::: Records provided

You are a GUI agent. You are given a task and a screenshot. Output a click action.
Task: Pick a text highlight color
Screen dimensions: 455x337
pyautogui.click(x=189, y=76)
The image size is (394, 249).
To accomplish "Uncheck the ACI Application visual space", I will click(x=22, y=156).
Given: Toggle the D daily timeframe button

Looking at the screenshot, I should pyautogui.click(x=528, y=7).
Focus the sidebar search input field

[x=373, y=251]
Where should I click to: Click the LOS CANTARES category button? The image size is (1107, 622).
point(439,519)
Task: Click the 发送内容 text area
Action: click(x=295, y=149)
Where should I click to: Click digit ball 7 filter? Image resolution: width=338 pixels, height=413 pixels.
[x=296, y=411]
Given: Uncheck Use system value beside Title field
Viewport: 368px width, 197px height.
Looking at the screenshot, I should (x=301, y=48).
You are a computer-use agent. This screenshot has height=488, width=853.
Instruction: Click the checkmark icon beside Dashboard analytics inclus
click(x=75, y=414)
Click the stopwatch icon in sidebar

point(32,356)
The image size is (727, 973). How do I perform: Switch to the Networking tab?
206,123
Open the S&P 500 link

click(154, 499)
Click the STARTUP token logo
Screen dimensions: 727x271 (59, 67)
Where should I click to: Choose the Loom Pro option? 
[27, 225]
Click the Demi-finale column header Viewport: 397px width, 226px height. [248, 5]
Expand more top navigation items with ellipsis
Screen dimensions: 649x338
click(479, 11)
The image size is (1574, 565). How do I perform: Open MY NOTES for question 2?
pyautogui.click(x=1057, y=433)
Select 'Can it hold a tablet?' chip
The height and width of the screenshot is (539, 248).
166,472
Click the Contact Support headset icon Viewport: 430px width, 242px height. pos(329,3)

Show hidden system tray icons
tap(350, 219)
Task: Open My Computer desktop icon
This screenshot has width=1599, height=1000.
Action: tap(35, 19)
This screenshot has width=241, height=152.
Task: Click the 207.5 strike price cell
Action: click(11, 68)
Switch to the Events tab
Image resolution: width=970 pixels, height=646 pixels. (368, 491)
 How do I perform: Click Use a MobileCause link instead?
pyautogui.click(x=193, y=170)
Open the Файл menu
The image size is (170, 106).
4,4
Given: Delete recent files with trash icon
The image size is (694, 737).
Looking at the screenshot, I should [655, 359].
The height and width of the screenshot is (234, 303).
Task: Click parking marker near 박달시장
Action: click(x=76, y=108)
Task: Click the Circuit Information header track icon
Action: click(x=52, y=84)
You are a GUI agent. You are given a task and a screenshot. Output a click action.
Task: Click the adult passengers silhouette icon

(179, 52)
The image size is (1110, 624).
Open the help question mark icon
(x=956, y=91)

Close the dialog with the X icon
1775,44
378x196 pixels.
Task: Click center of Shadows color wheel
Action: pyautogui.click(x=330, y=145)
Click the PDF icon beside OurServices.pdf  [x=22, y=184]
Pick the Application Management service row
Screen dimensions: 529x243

::::::

Please find every line in the records that contains the word "Pick", and copy it out.

**Result of the task:**
Task: Pick a text highlight color
Pick the Application Management service row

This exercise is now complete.